I travel an awful lot too and do see this elsewhere but I think the UK is much, much worse.

Going to hell in a handcart is my current quote. I can't see a way out of it all.
I despair actually.

ReleaseTheDucksOfWar · 19/09/2025 23:20

KenAdams · 19/09/2025 15:27

It seems as though everything if affected, from parking in disabled spaces when you don't need them to talking loudly in train quiet carriages to not tolerating people that are different or have different views to you or caring if they are drowned or tortured.

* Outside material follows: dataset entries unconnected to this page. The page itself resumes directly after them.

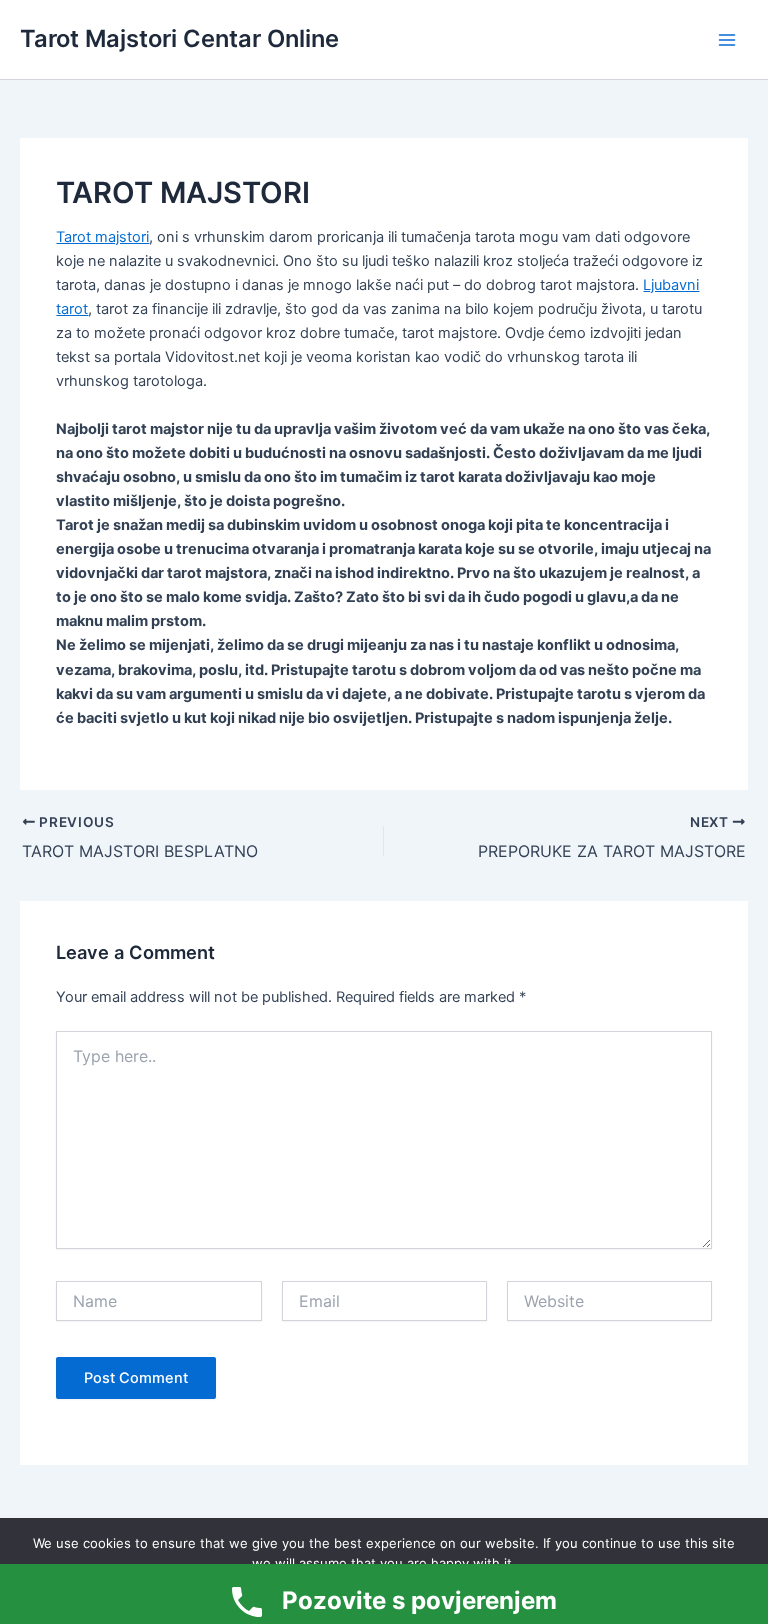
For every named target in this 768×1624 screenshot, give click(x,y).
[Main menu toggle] (727, 40)
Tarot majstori (102, 237)
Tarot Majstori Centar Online (179, 38)
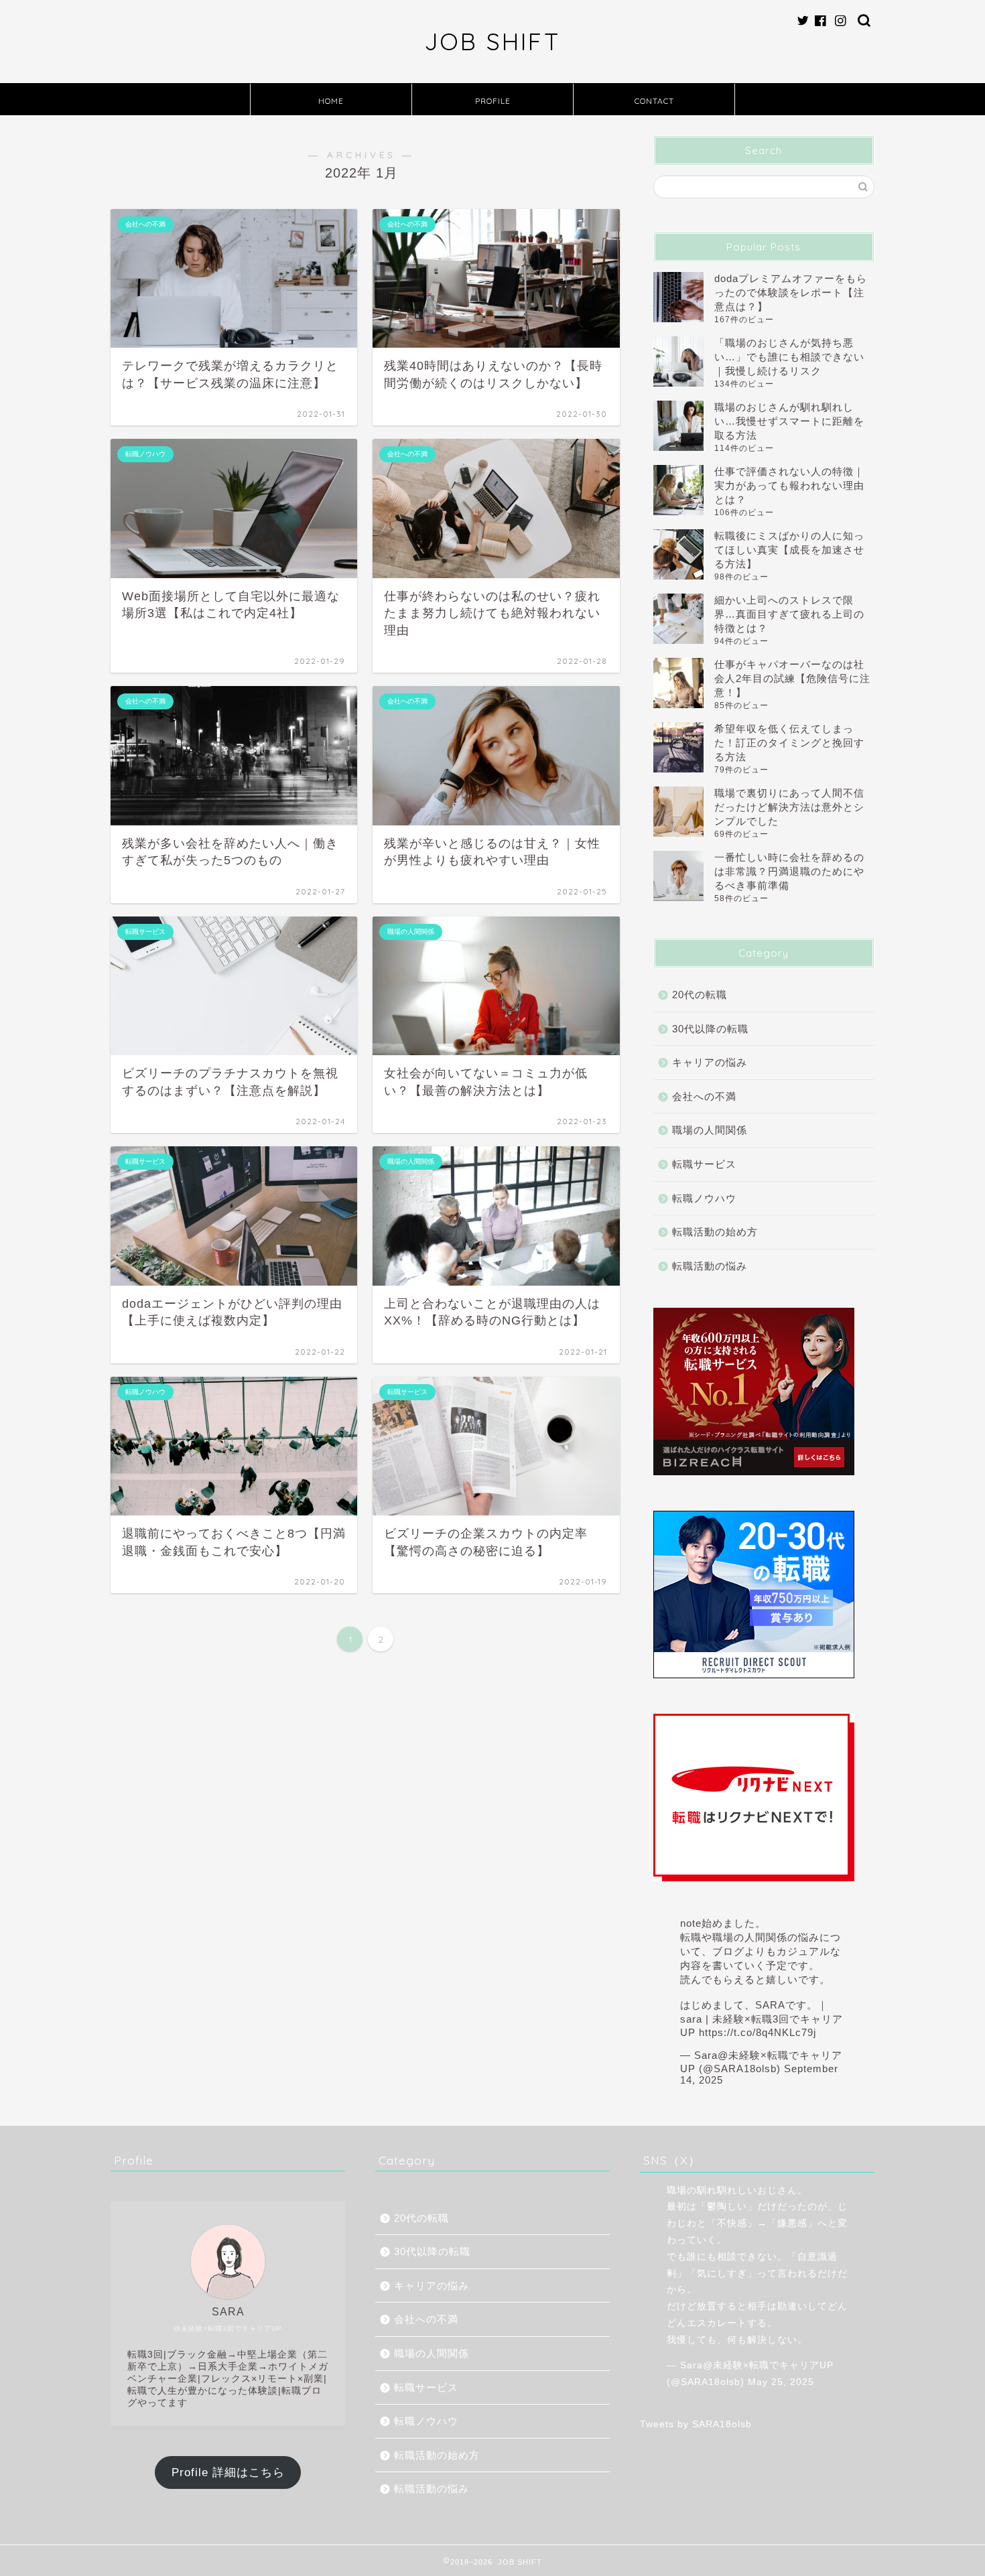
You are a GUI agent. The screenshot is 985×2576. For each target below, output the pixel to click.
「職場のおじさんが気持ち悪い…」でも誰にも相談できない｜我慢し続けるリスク (789, 357)
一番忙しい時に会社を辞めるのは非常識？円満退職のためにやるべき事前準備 (789, 871)
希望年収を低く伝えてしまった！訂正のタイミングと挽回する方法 (789, 742)
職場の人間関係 (709, 1130)
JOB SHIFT (492, 41)
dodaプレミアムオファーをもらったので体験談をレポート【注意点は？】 (790, 292)
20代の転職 (699, 994)
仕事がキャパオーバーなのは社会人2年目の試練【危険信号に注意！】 (792, 678)
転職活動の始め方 (715, 1231)
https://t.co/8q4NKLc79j (757, 2032)
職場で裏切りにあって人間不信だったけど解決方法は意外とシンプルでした (789, 807)
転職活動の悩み (709, 1266)
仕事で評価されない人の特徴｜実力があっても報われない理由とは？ (789, 485)
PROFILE (493, 101)
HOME (331, 101)
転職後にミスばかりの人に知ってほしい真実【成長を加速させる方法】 (789, 549)
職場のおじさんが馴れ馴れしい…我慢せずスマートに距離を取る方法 (789, 421)
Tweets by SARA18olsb (696, 2424)
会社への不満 (704, 1096)
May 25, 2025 (781, 2382)
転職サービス (704, 1164)
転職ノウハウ (704, 1198)
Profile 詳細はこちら (228, 2472)
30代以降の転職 (710, 1028)
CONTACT (654, 101)
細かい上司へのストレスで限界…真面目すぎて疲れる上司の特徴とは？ (789, 614)
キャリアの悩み (709, 1062)
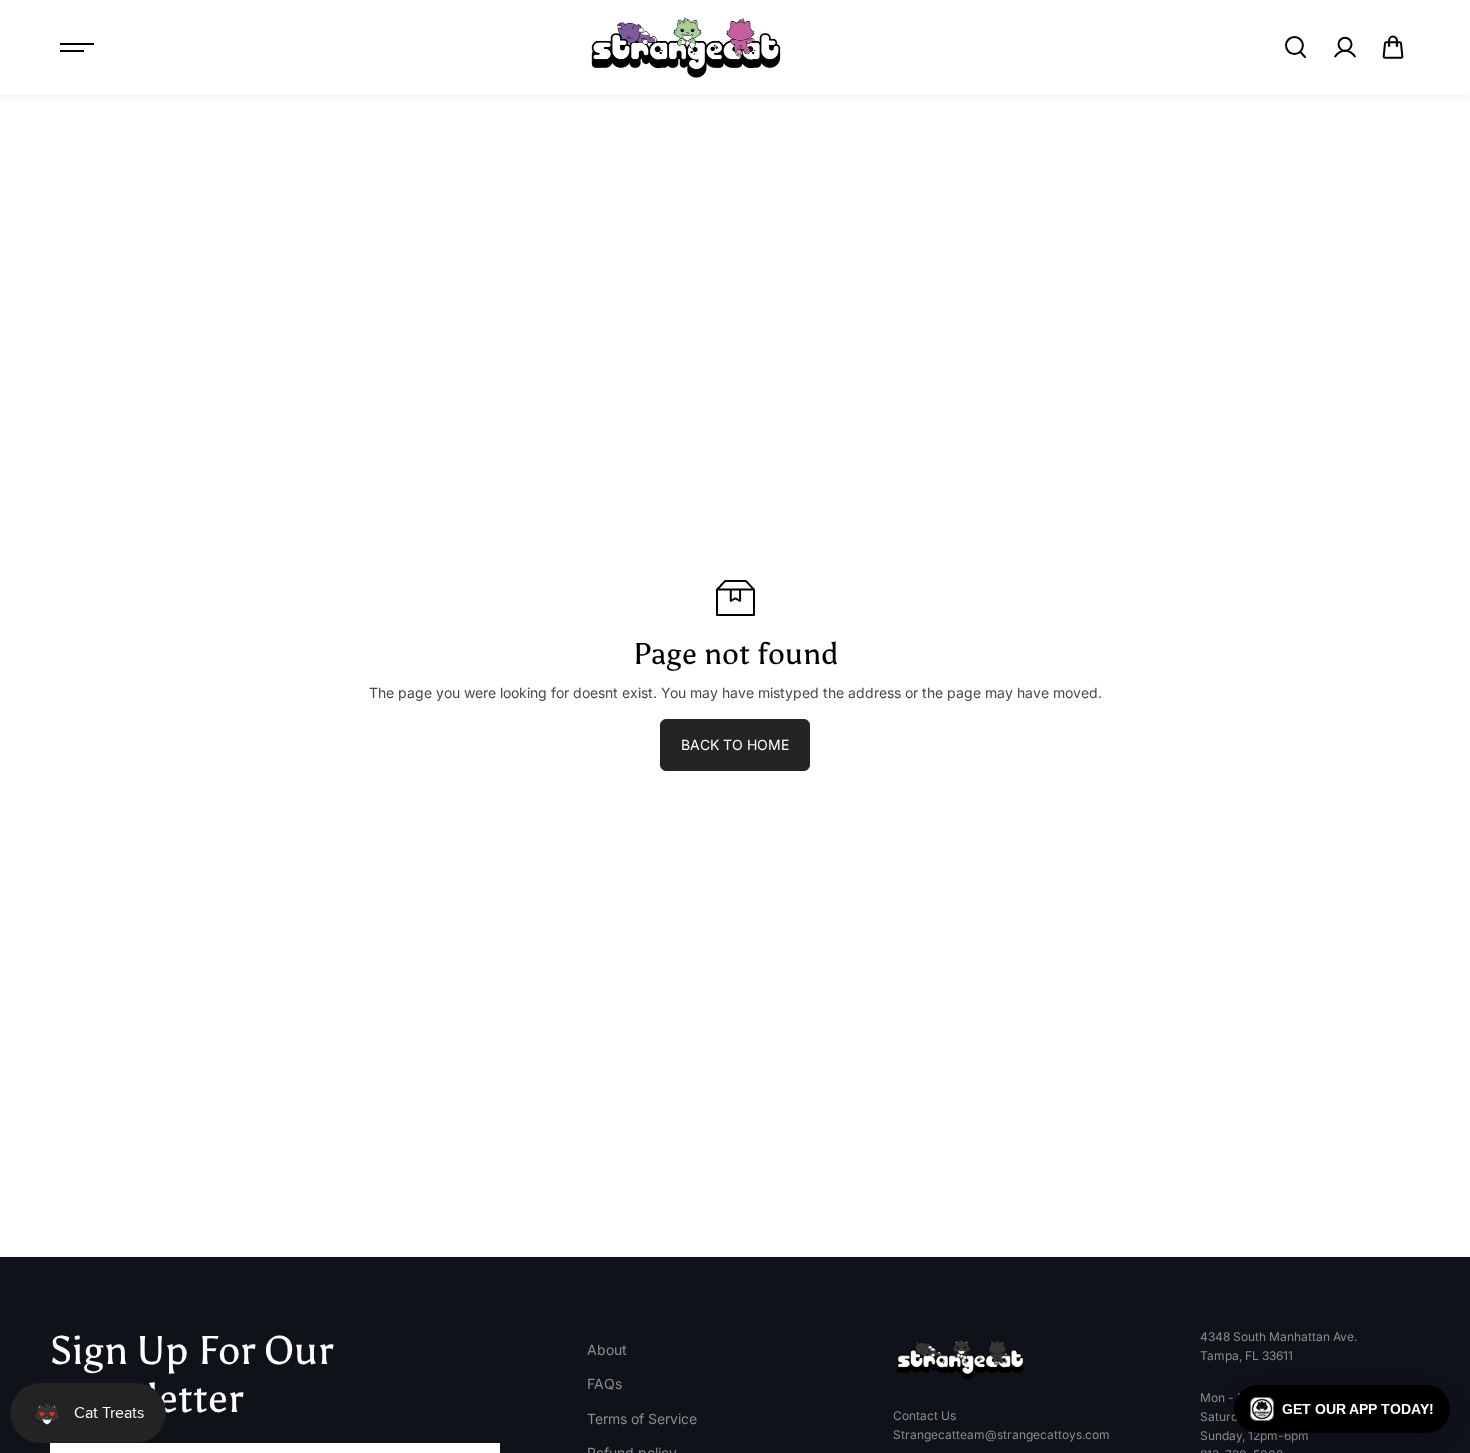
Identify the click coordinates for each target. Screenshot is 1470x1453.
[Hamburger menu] (77, 47)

I'm not sure if it was COVID that ramped up the every man for himself mentality but everywhere just seems like a cesspit at the moment.

Of course it could just be the places I frequent but I travel a lot and I don't even think its a UK thing, it seems to be everywhere.

I don't think I'm alone in feeling this way.

It's been coming a long time and it happened way before Covid.

The social contract hasn't completely broken down by any means but it's fractured and badly damaged.

it's also under active attack.

EmeraldRoulette · 20/09/2025 00:01

@ReleaseTheDucksOfWar active attack?

People saying that bad manners aren't the end of the world. No, they're not, but it leads to a collective feeling of disenfranchisement.

Example from today
I was in a different area for work

Found what looked like a nice park with a pond in the middle and a walking path. Lots of wildlife, lots of people sitting on benches and enjoying all of that

two blokes came along - one walking one on a bike, playing incredibly loud music - not together, but just circling the pond with their loud music so you couldn't get any peace

I actually think they were revelling in the fact that no one is brave enough to tell them to shut the fuck up - because you'll get stabbed.

and that's somebody causing a noise deliberately to intimidate

The amount of just making a racket and actually being genuinely clueless about how upsetting it is - no wonder people are on edge

This is one of many issues. But I think politeness and consideration are really important parts of societal glue.